▶ [TO DO]: Copy nothing but the lines from the opening of the entries through the line that contains "You are a computer-use", exactly as written. Drop the pictures.

GIVEN DATA Start Marker

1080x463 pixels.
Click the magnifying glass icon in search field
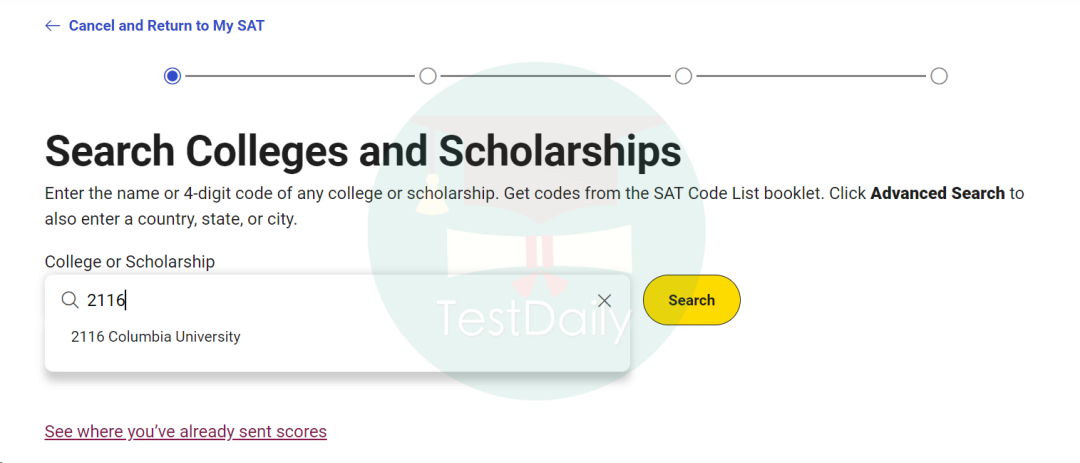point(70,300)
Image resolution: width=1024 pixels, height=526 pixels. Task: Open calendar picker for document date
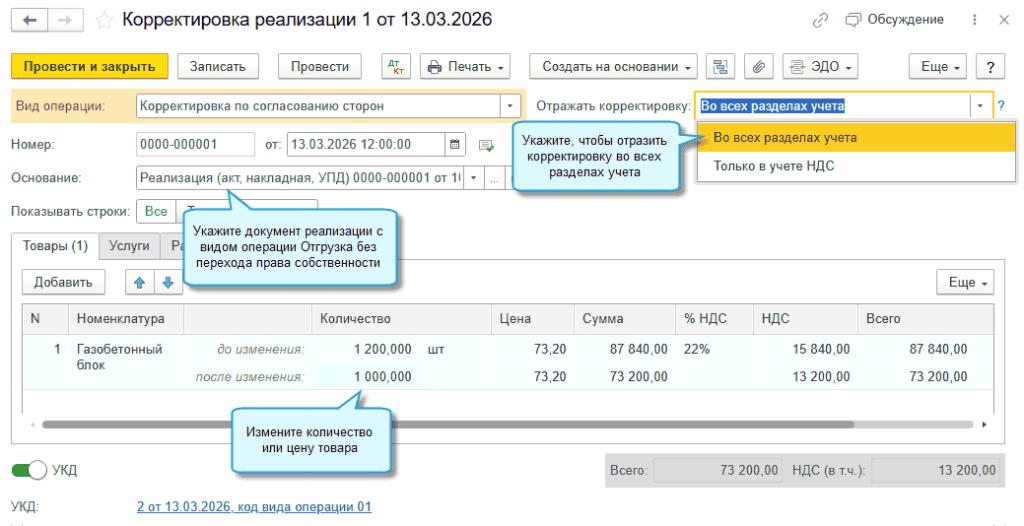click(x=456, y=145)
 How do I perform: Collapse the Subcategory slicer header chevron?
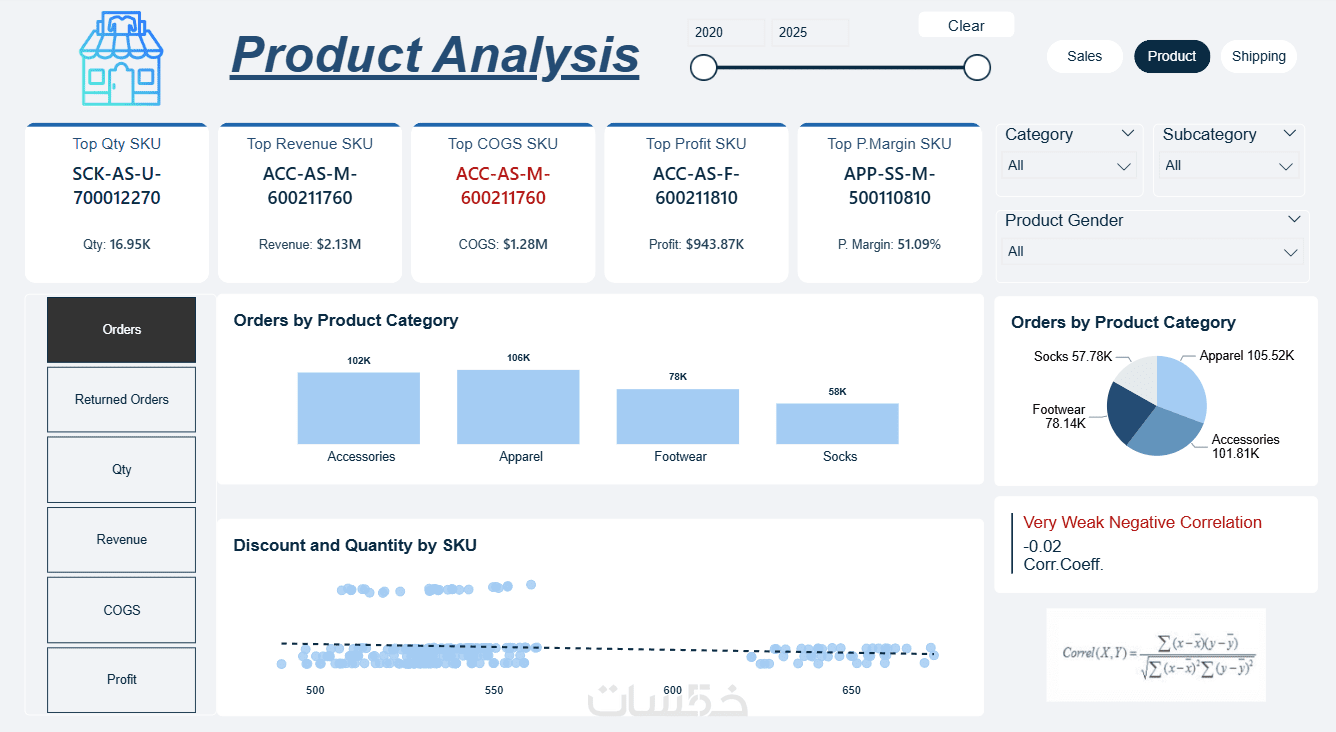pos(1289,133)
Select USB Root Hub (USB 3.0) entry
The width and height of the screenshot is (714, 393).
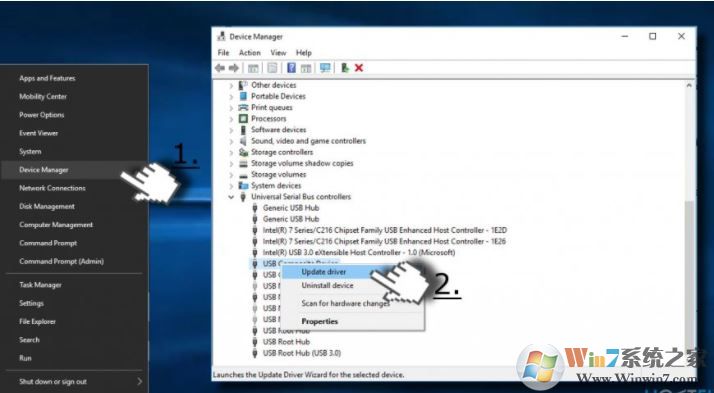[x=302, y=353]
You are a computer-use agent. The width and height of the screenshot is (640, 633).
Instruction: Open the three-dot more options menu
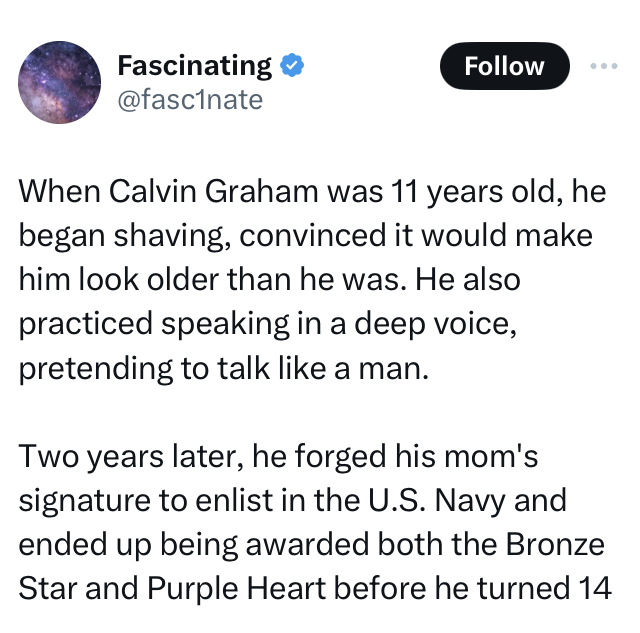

GIVEN DATA End Marker

▶ [RESPONSE]:
1080x463 pixels.
Click the magnifying glass icon in search field
point(70,300)
Image resolution: width=1024 pixels, height=526 pixels. Task: Open calendar picker for document date
click(x=456, y=145)
 How do I perform: Collapse the Subcategory slicer header chevron?
pos(1289,133)
Select USB Root Hub (USB 3.0) entry
The width and height of the screenshot is (714, 393).
[x=302, y=353]
You are a computer-use agent. The width and height of the screenshot is (640, 633).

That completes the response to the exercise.